Whereas in German law, for example, the exception to the general obligation to perform described above is explicitly regulated in § 313 BGB („Interference with the basis of the transaction”), there is no appropriate statutory regulation in Spain. As an unwritten principle of a „change of the contractual circumstances” („rebus sic stantibus”), the exception is nevertheless recognized in Spanish doctrine and case law. The local case law on the application of hardship clauses was consolidated by Spanish courts for the last time in the context of the global financial crisis to resolve extreme distortions in contractual symmetry. As in German law, this is based on the hypothetical will of the contracting parties at the time of the conclusion of the contract and thus also defines the specific standard of reasonableness in each case.

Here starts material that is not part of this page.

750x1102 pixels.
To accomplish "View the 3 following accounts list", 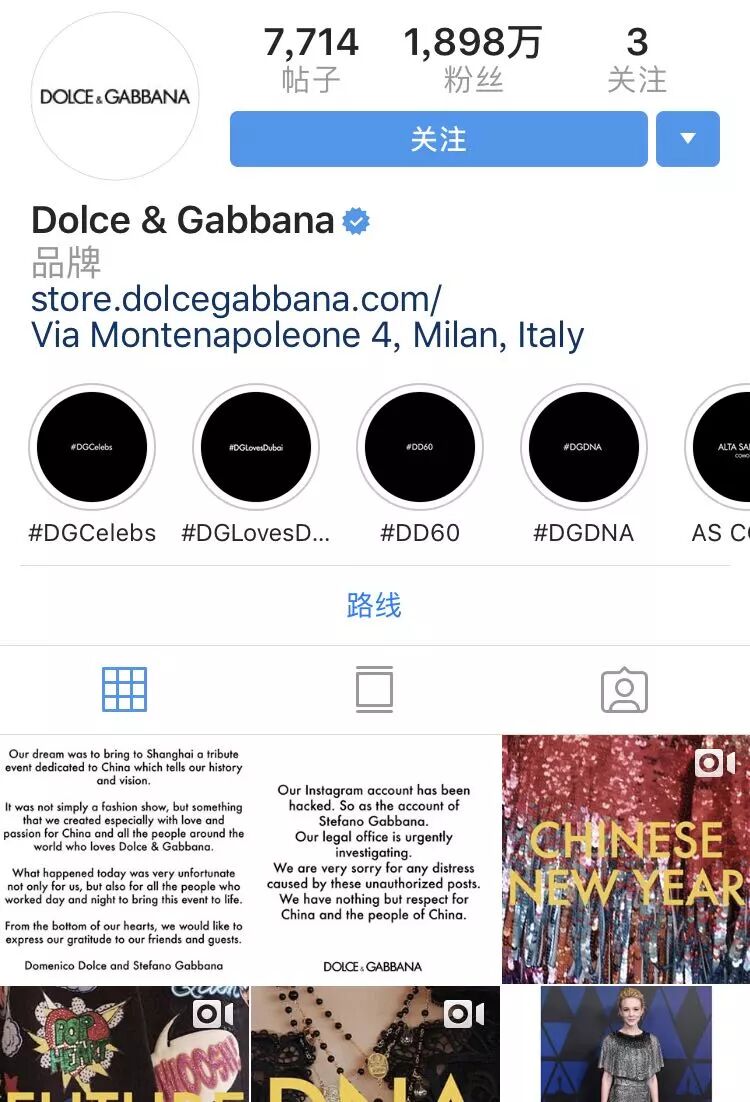I will point(637,60).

The so-called „change in law” clauses usually agreed on in electricity supply contracts in Spain are to be qualified as a subcategory of a hardship clause. They are also based on unforeseen events outside the risk sphere of the contracting parties, which can occur specifically due to legal interventions, such as regulatory changes. The reduction in remuneration due to RDL 17/2021, therefore, fulfills the requirements of a hardship clause in any case on the merits. The decisive factor is then that the economic burdens and effects which the reduction in remuneration means for a plant in a specific case exceed the threshold of unreasonableness.

 

Since every plant has different initial economic parameters, the special features of every plant must be taken into account. With regard to the type of PPA, for example, contracts to secure plant financing („upstream PPAs”), with their specific bank-related requirements, would have to be differentiated accordingly.

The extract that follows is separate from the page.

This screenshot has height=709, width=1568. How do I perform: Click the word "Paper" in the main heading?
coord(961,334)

For the future, the RDL, which has now come into force, means not least a shift in the „unforeseeability requirement” for the application of the „change in law” clause. This must be taken into account in particular when reformulating PPAs.

 

Processual view

Even though the reduction in remuneration under RDL 17/2021 will lead to noticeable losses for most renewable energy installations, only a few are likely to exceed the unreasonableness threshold for a typical PPA hardship clause.

 

The primary objective is then to adjust the contract before it is terminated. In this respect, it is the responsibility of the (Spanish) court to adjust the contract at its own discretion. Those who have concluded an arbitration agreement in the electricity supply contract as a precautionary measure can consider themselves lucky, as this enables the parties to select suitable arbitrators themselves in view of the judicial discretion to be exercised. The substantially shorter duration of arbitration proceedings compared to proceedings before state courts lasting several years is also an advantage that should not be underestimated in the case of disputes over electricity tariffs.  Against the background of the latest decisions of the Court of Justice of the EU, the competent arbitral tribunals must ensure in their decisions that this adjustment is proportionate and in any case within the limits of competition law.

 

Practical tips

For existing PPAs with indexed price clauses

Review the existing contracts and assess the economic impact of RDL 17/2021. If your PPA is affected by the clawback so heavily that you would be forced from an economic point of view to (temporarily) shut down the plant, inform your contractual partners as well as investors and financial institutions in advance about this possible step. In the event that the contractual partner is considering legal action in the event of a shutdown, try to reach an out-of-court solution to the conflict at an early stage, ideally within the framework of commercial mediation (ADR). If this does not succeed, there remains the possibility of a contract adjustment by the (arbitration) court called upon.


For PPAs to be negotiated

Use suitable hardship clauses, tailoring them to your specific contractual situation and chosen law, and in particular providing for cases of contract adjustment by court or expert. Suitable clauses can be found on the ICC website. Note that the RDL now enacted has now shifted the requirements for the unforeseeability of reductions in remuneration.